We have heard already in this debate that many ICBs may well be ready to go with such services. However, the Royal Osteoporosis Society reported earlier this year the closing of the South Nottinghamshire Fracture Liaison Service, with the ICB citing serious financial pressures and the lack of a government mandate as reasons for stopping commissioning the service. Commissioning pressures on the part of ICBs is an issue that often comes up when we talk about prevention, particularly shifting from acute to preventive services. I know that ICBs face serious financial pressure and challenges from acute services that often override prevention; however, if the Government are going to prioritise prevention and reduce health inequalities, there must be a way for ICBs’ commissioning decisions to stand against that pressure.
I welcome the promise of 100% coverage by 2030, so I look forward to hearing from the Minister what actions the Government will take to make that happen. Will this be considered in the formation of the NHS 10-year plan, so that health inequalities can be prioritised?
It is not just the ICBs that are ready to act. Across the country, there is a coalition of support poised to make universal FLS a reality. A shadow national implementation steering group has convened to support the Government in making FLS one of its early successes in prevention—a true example of a Darzi reform in action. Its members include the Royal College of Physicians and the Royal College of GPs, as well as Age UK and several other expert societies: pooled expertise to help the Government make quick progress.

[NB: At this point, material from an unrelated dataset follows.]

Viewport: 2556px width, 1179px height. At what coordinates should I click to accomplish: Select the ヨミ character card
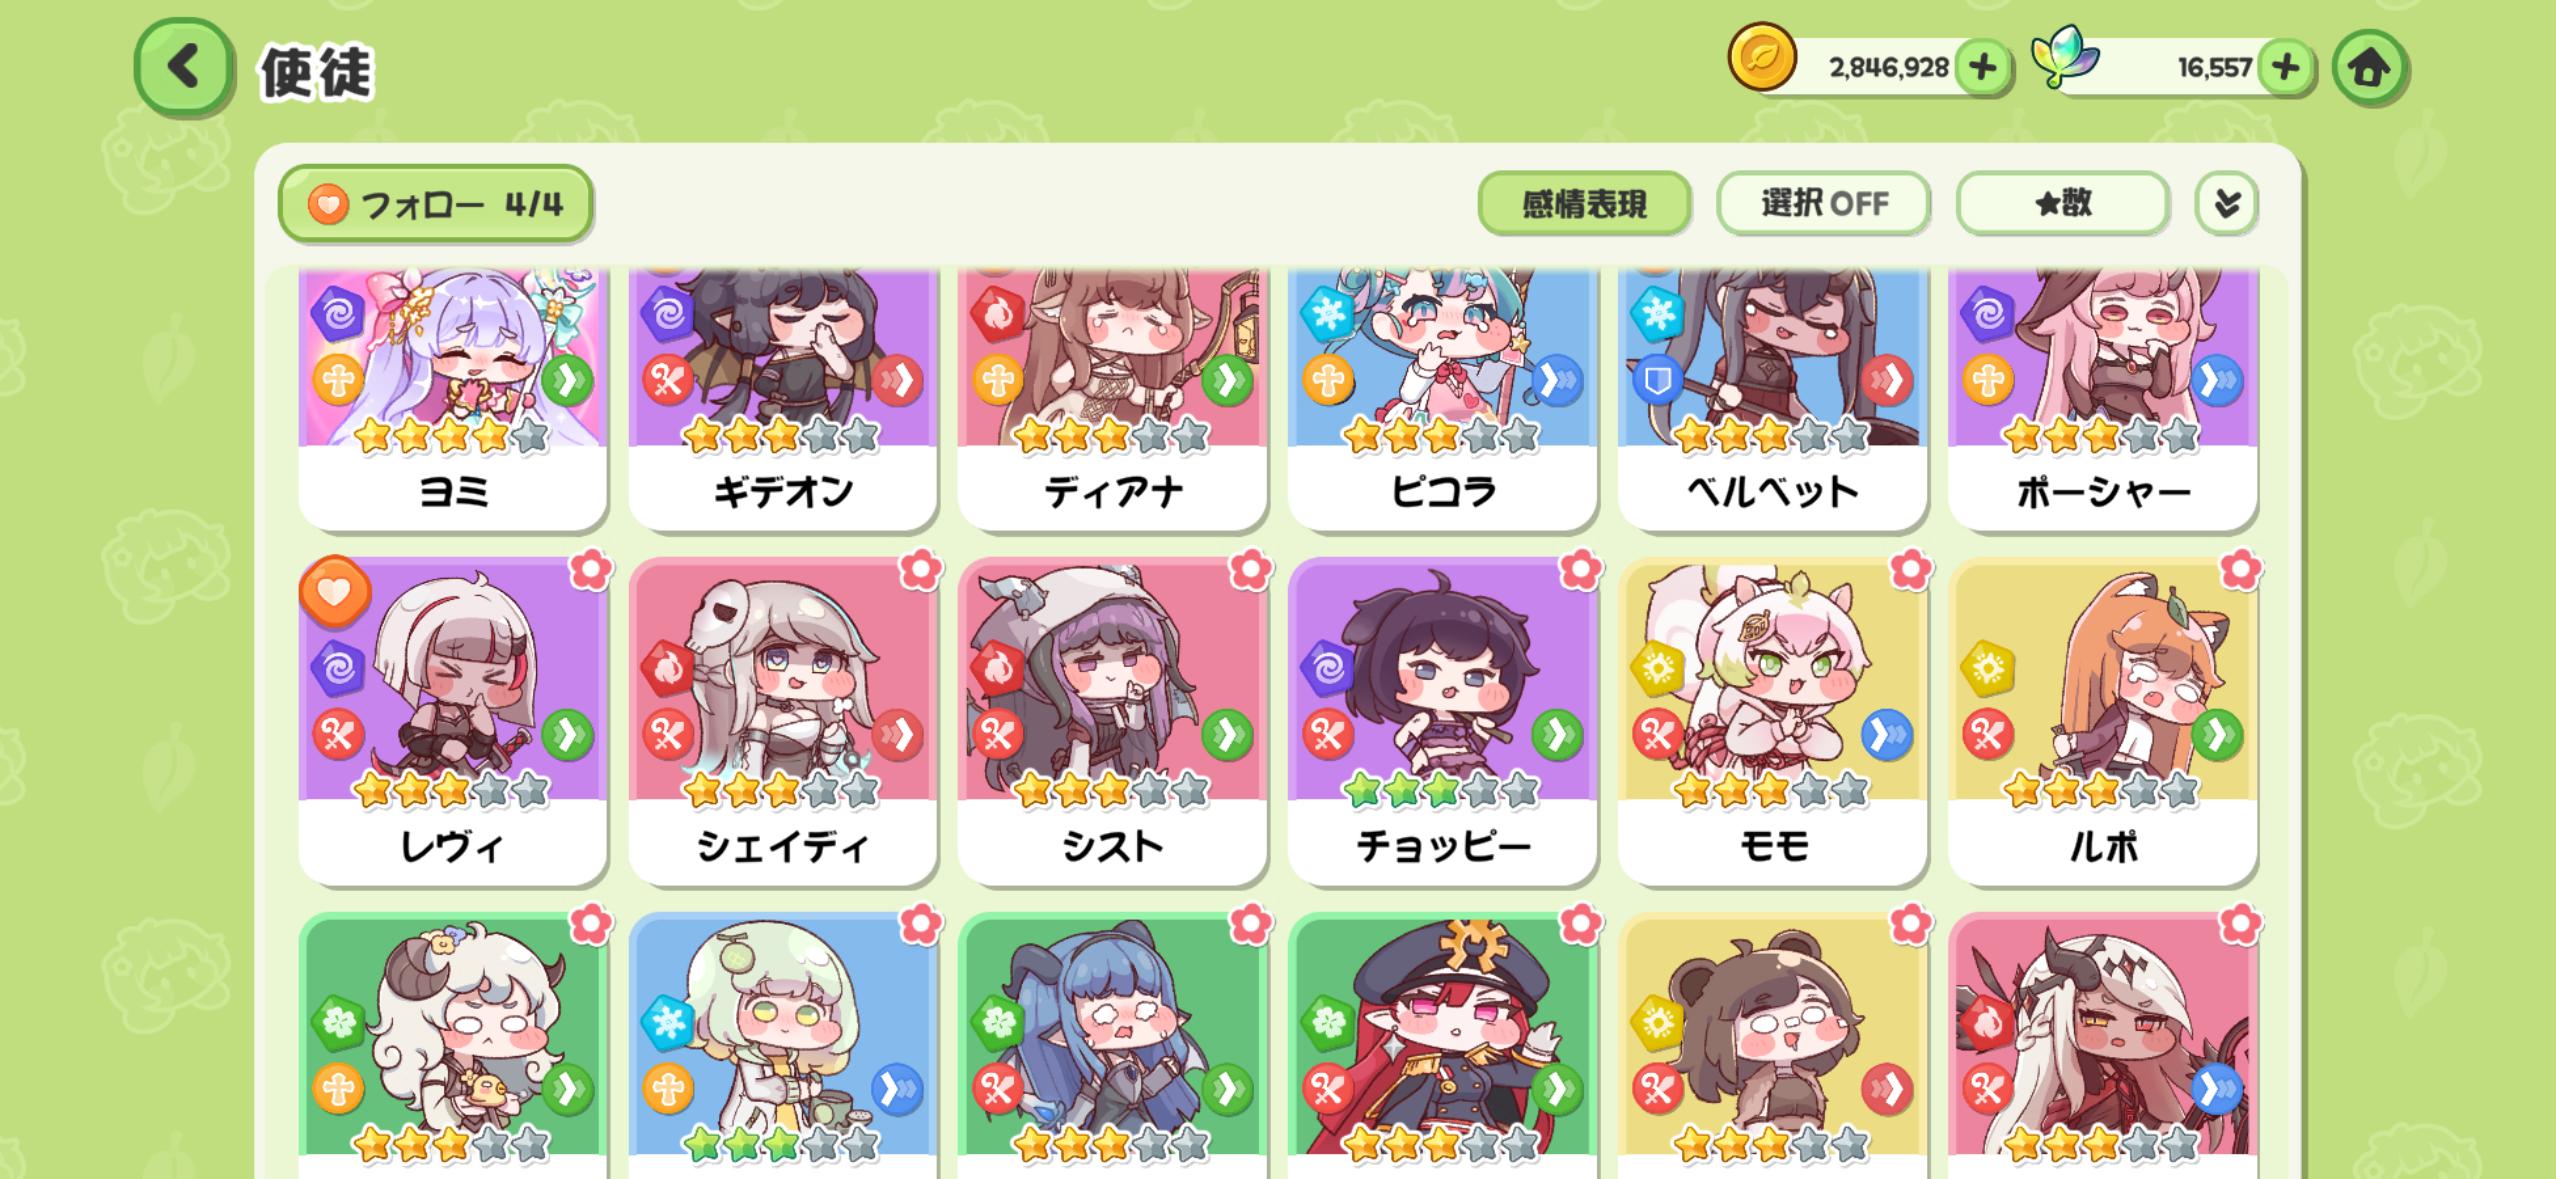pyautogui.click(x=453, y=399)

What we need now is a clear plan setting out how these services will be delivered by 2030 or even sooner. The groundwork has been done, the support is in place and the opportunity is here; let us not waste it. By acting now, the Government can turn their ambition into reality, saving lives, easing NHS pressures and strengthening the economy. Acting together, along with the Government, we should take this opportunity and make it happen. I look forward to the Minister’s response outlining how that will happen.
I pay warm tribute to the Royal Osteoporosis Society for the work it has done over the years in raising awareness of osteoporosis and the various ways it can be prevented and tackled. It has been particularly successful in promoting national media coverage of the issue, which in turn has increased public awareness and public consciousness of its importance.
In correspondence with me, the Royal Osteoporosis Society has made the point that fracture liaison services fit very well into the recent update on the National Health Service from the noble Lord, Lord Darzi, particularly in the three key shifts that he highlighted and deemed necessary: a move from sickness to prevention, from analogue to digital, and from emergency-based care to community-focused models. Surely it is the case that fracture liaison services offer a practical example of how we can deliver on all three of these worthwhile aims, and do so in the short term as well as the long term.
Many speeches this evening have made very telling points, and I am sure the Minister will have listened carefully to them. Like others, I look forward very much to her reply to this debate.